Question:
any good insurance companies in Kansas that Will cover WLS?
I have blue cross and blue shield of kansas, and they will not cover one penny...anyone that can give me any information on other companies, im thinking about changing providers, ive had bcbs for yrs but if they won't help me, im not going to continue giving them my money. thanks for any help chas — chas1980 (posted on August 28, 2008)
August 28, 2008
Try Aetna. If they offer it in Kansas. They are suppose to be the easiest
to approve, and require the least i believe
— smittys13
August 28, 2008
thank you tina, i will def try it.
— chas1980
August 28, 2008
Before my husband had to choose his HMO I contacted each one to check on
gastric bypass surgey. We live in Texas and we used Atnea, I had to jump
thru alot of hoops to get them to pay but almost a year later and 8 lbs
from my goal it was worth all the phone calls.
— 102807
August 28, 2008
Good for you. I had BCBS and had to pay out of pocket for my WLS.

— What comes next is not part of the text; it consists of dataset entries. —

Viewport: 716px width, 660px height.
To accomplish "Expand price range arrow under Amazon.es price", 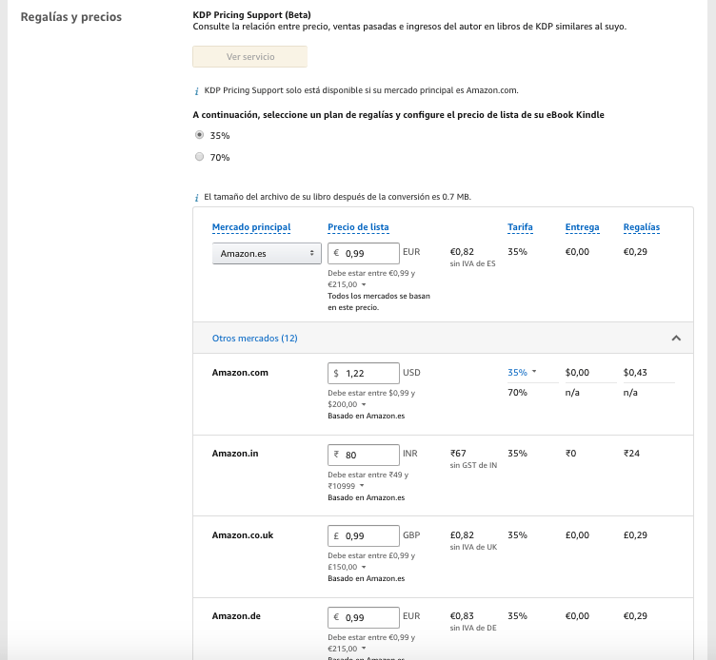I will [x=364, y=284].
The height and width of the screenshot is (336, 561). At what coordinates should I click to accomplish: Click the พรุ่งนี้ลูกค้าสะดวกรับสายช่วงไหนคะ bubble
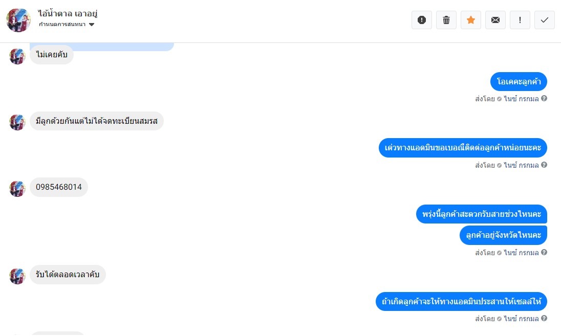pos(482,214)
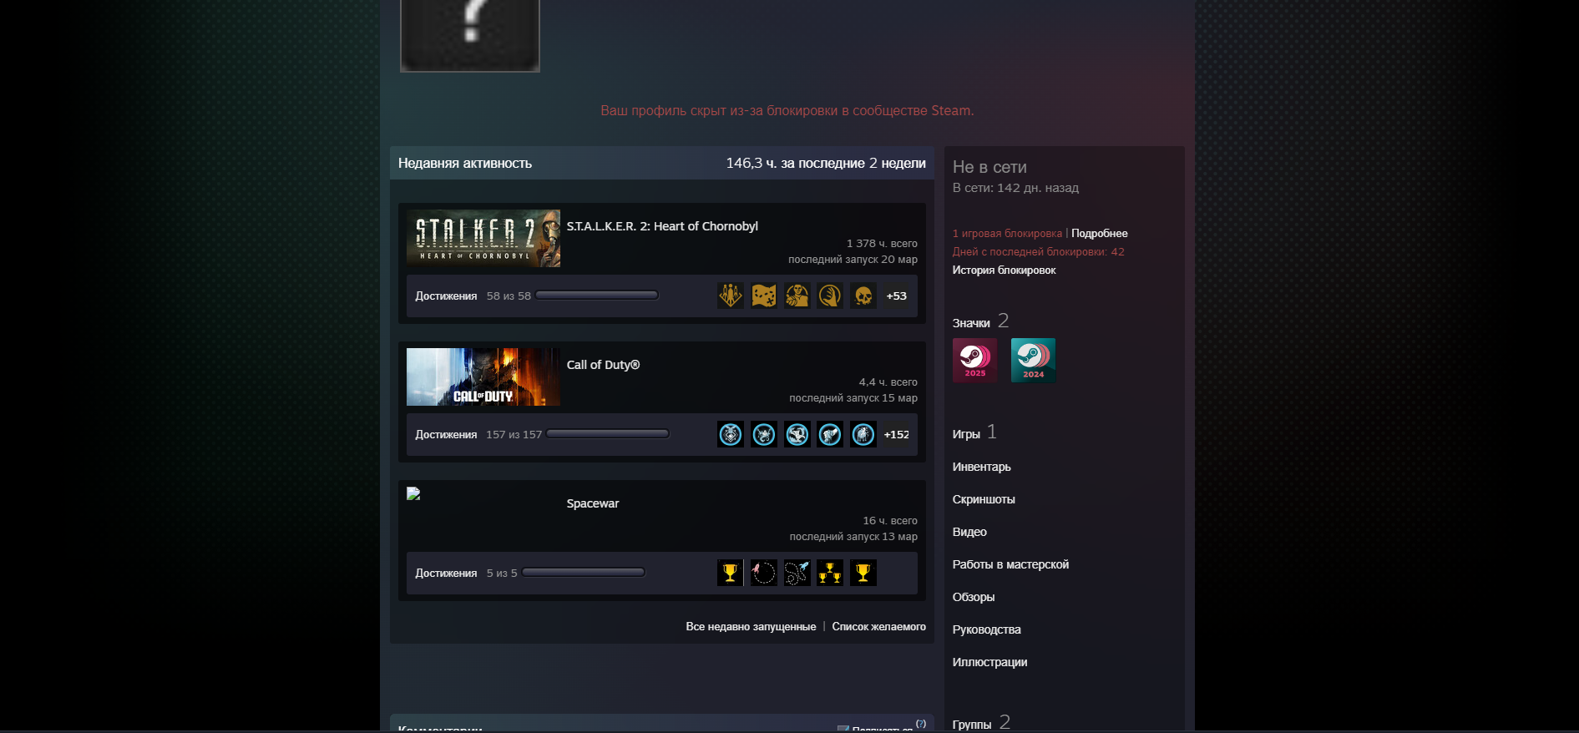Open Инвентарь in profile sidebar
Image resolution: width=1579 pixels, height=733 pixels.
(982, 467)
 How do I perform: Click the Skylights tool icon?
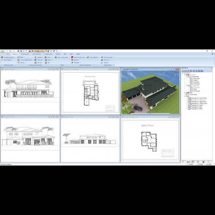coord(72,63)
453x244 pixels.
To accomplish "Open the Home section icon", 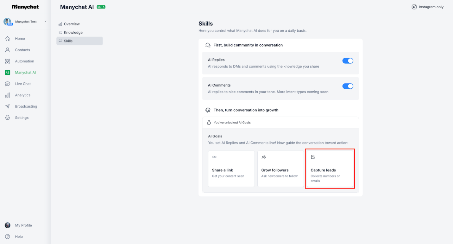I will pyautogui.click(x=7, y=38).
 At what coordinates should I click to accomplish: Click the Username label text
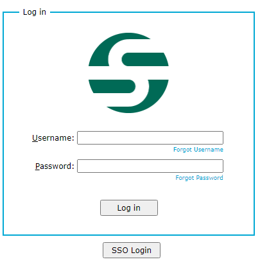53,137
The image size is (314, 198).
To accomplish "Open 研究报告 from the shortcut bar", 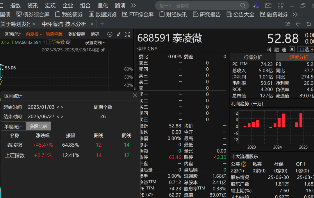I will click(x=207, y=14).
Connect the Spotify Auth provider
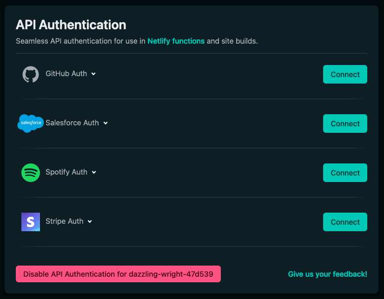 click(345, 173)
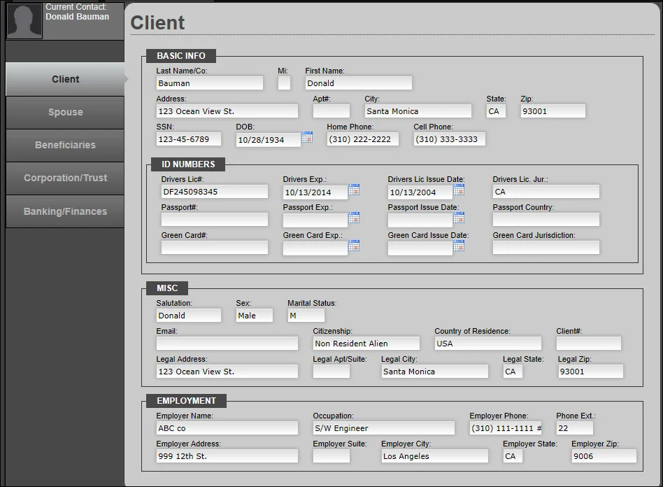Select the currently active Client section
This screenshot has width=663, height=487.
click(x=64, y=79)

I think open season for changing with most insurance companies is in
November. I certainly would check into that if I were you. Also, check on
pre-existing conditions to be sure obesity is not a problem.
Good luck to you, do whatever you have to save your life,
Dawn Vickers, Rn, BLC, CLC
— DawnVic
August 28, 2008
Chasity, I have BCBS (Kentucky), and my insurance paid for the majority of
my surgery, etc. (minus deductibles)...I don't know if your insurance is
through work or self-purchased...but if it is through work, it could be
that the place you work has a rider/clause that doesn't allow for this type
of surgery. If it's self, you may want to discuss with them if it's the
type you are paying for that hinders them from paying...Good luck!
— BrendaMS
August 28, 2008
My insurance wouldn't cover it either (Group Health), even after several
appeals. Then someone suggested I try Department of Vocational
Rehabilitation (DVR). It took two years (primarily because my case worker
didn't really want me to have it, so she kept making me run in circles
having things done and redone - then I wrote a letter with a copy to state
director!) Anyway, they assigned me a different case manager who was
wonderful and within 2 months of getting the new case worker, they approved
my surgery so that I could continue working.
— Wendy M.
August 29, 2008
My insurance did not cover my surgery either. My bmi had to be higher and I
needed to have more medical problems. I was a self pay but I just wanted
you to know that the lap band surgery is actually unbelievably affordable
if you have to self pay. I paid 11,000 for my surgery. That is everything
included except fills after the first year. I also think you can finance
this too. People spend fifty thousand dollars on a car but dont think about
themselves enough to take out a loan to pay for a life changing experience
for themself. Dont get me wrong, surely if you can get your insurance to
pay for it..then try your best but if you cannot or cant wait that long,
self pay is a great option. It took me 12 days from the first time I called
my doctor to get my surgery because I did not have to go thru all the
insurance paperwork and extra requirements. I am 3 days post op and doing
well. I just wanted you to know that there is another option. If you want
to know more, contact me for the details.
— trbccowan
August 29, 2008
BC/BS POS paid all but $300 of mine
— pattschiele
August 29, 2008
I have Blue Shield PPO of California. They are paying for my surgery minus
my deducatbles. They have been very simple to work with and had
Authorization in less than a week.
Paula
— urbrat2
August 30, 2008
I have BC/BS and they will be paying for the majority of my VSG procedure.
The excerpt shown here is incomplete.